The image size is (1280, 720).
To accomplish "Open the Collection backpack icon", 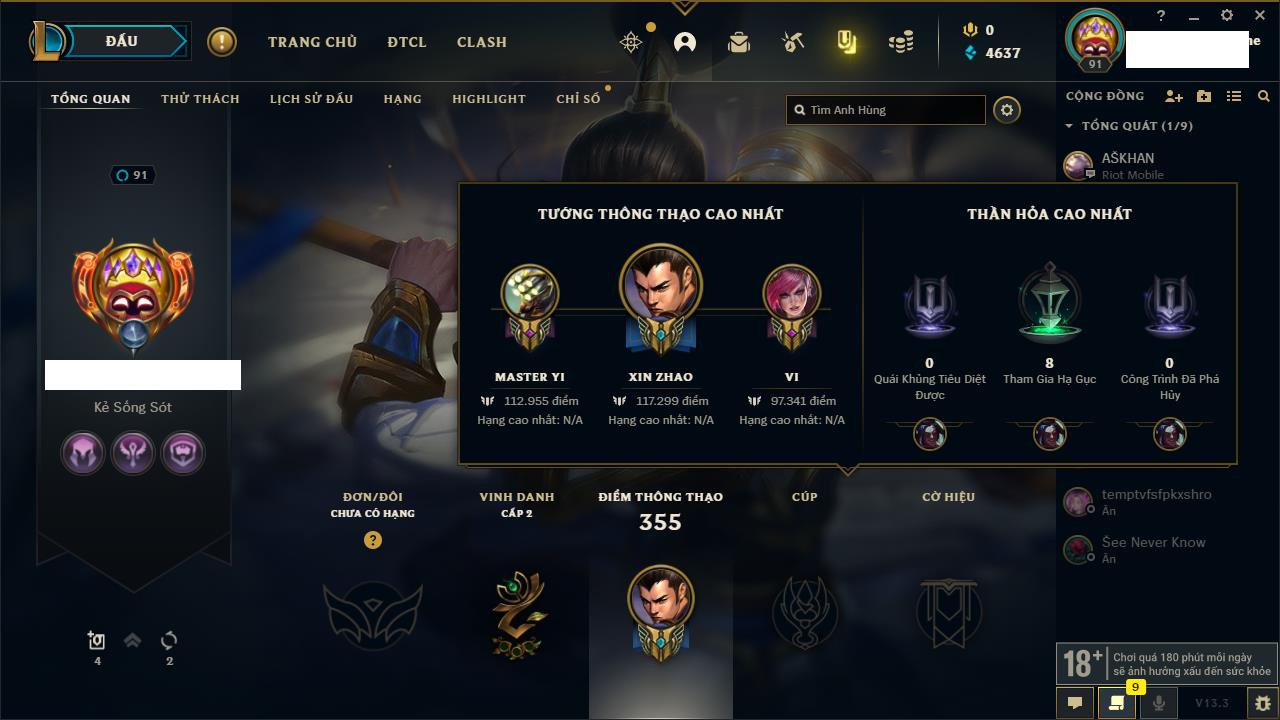I will pos(739,42).
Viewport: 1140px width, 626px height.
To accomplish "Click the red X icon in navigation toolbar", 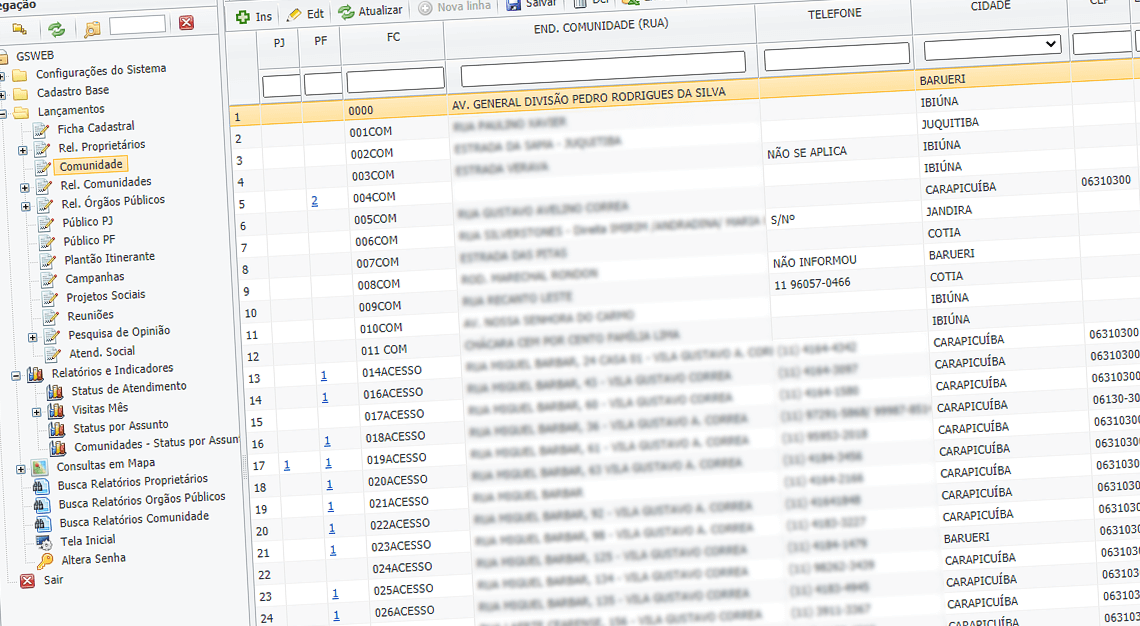I will point(186,23).
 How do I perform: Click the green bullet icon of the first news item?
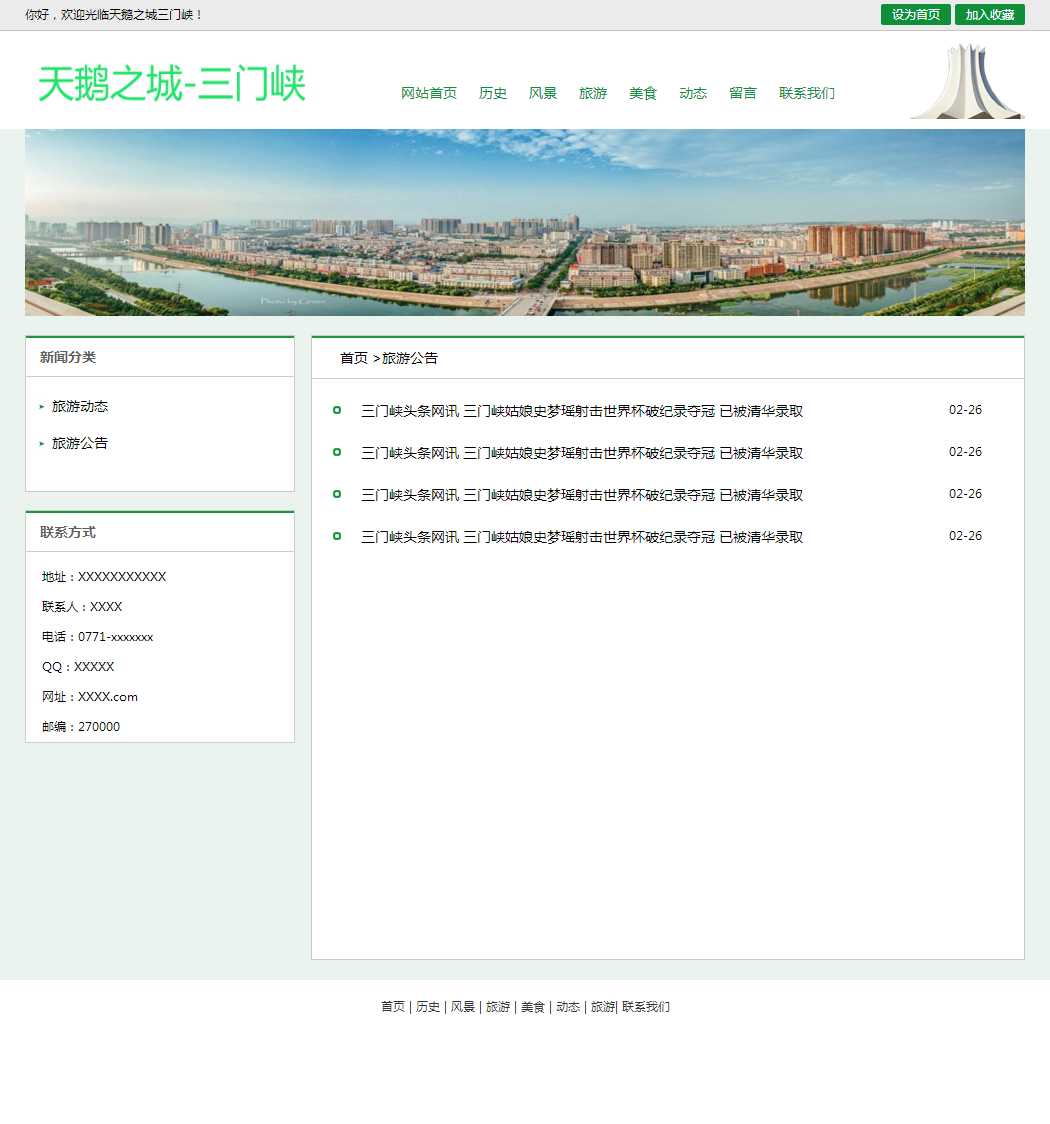(337, 411)
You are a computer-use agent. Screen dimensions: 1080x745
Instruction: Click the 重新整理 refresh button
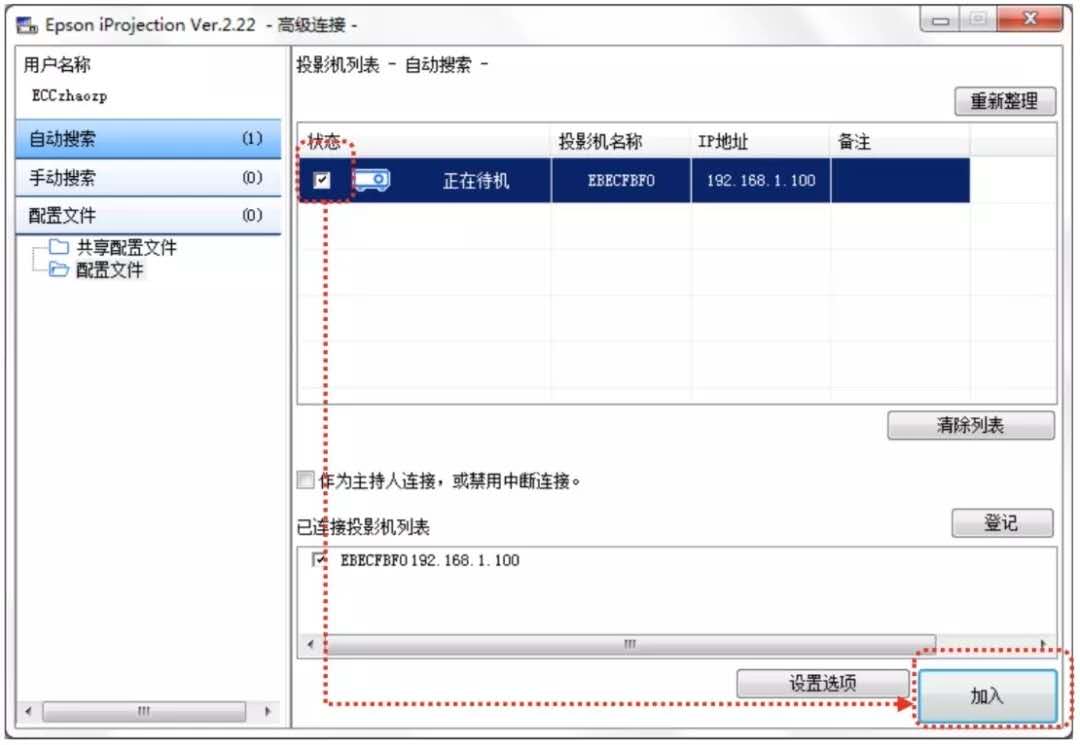[1004, 102]
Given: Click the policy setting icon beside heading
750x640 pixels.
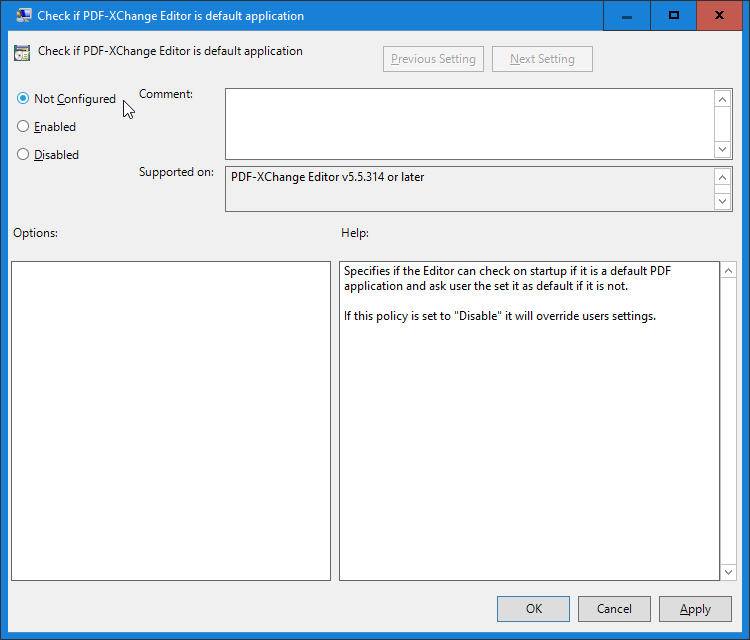Looking at the screenshot, I should pos(22,52).
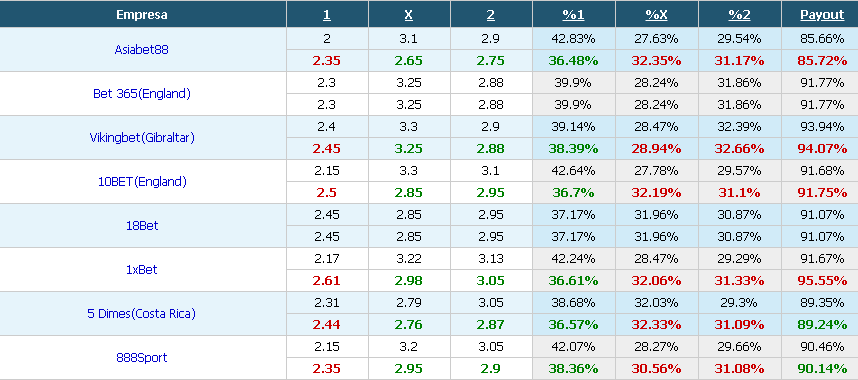Open the 1xBet bookmaker link
Viewport: 858px width, 380px height.
pyautogui.click(x=142, y=269)
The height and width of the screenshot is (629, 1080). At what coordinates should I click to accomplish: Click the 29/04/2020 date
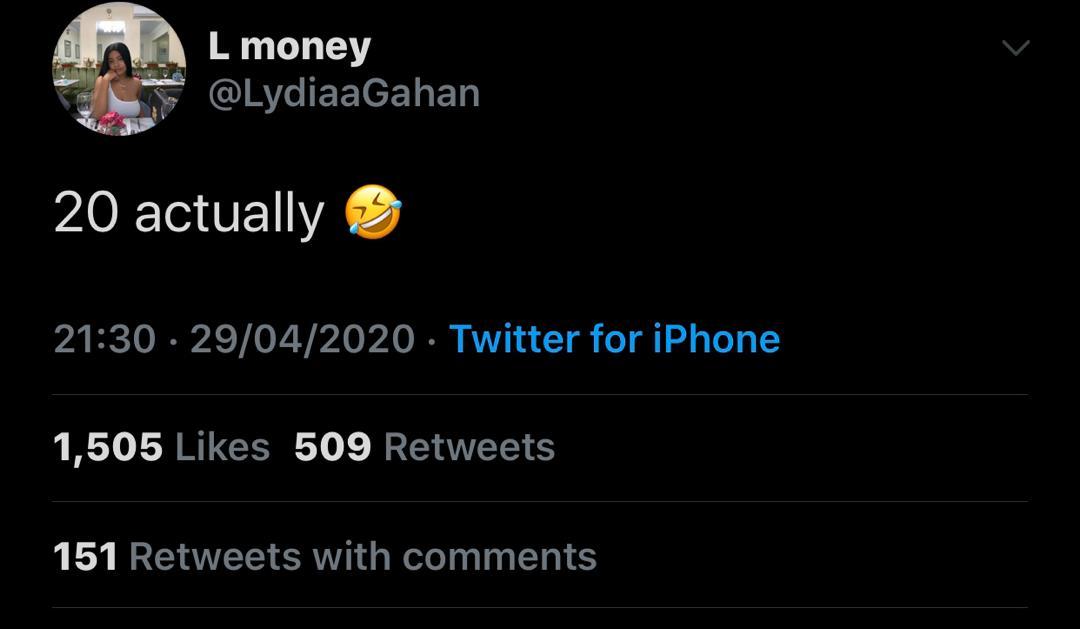tap(302, 339)
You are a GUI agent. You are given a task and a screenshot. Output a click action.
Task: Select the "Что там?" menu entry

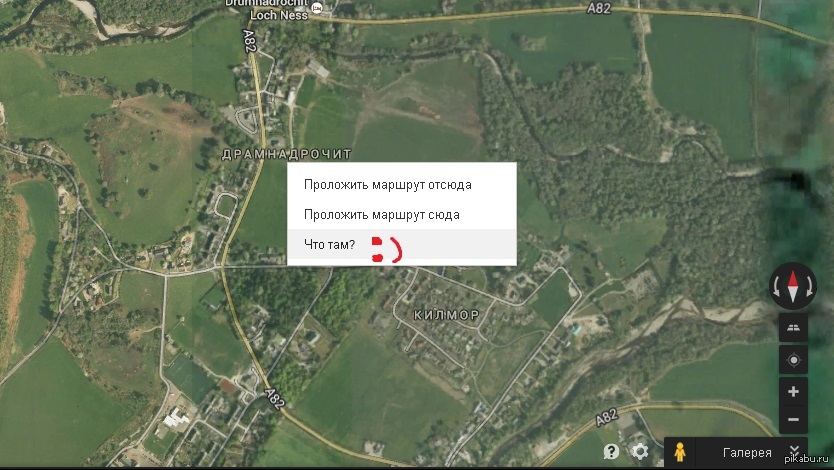coord(402,245)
== == ==
• _Task details_
Copy word for word every line from the one holding "How do I perform: Click" to the end of the listing, both ends included, but do not copy any pictures.

• _Task result_
 How do I perform: Click the green bullet icon of the first news item?
(337, 411)
You are a computer-use agent. Screen dimensions: 1080x745
Instruction: Click the 重新整理 refresh button
[1004, 102]
Given: Click the policy setting icon beside heading
750x640 pixels.
Looking at the screenshot, I should pos(22,52).
Open the 1xBet bookmaker link
Viewport: 858px width, 380px height.
pyautogui.click(x=142, y=269)
The height and width of the screenshot is (629, 1080). At what coordinates should I click to accomplish: Click the 29/04/2020 date
tap(302, 339)
You are a GUI agent. You are given a task and a screenshot. Output a click action.
Task: Select the "Что там?" menu entry

coord(402,245)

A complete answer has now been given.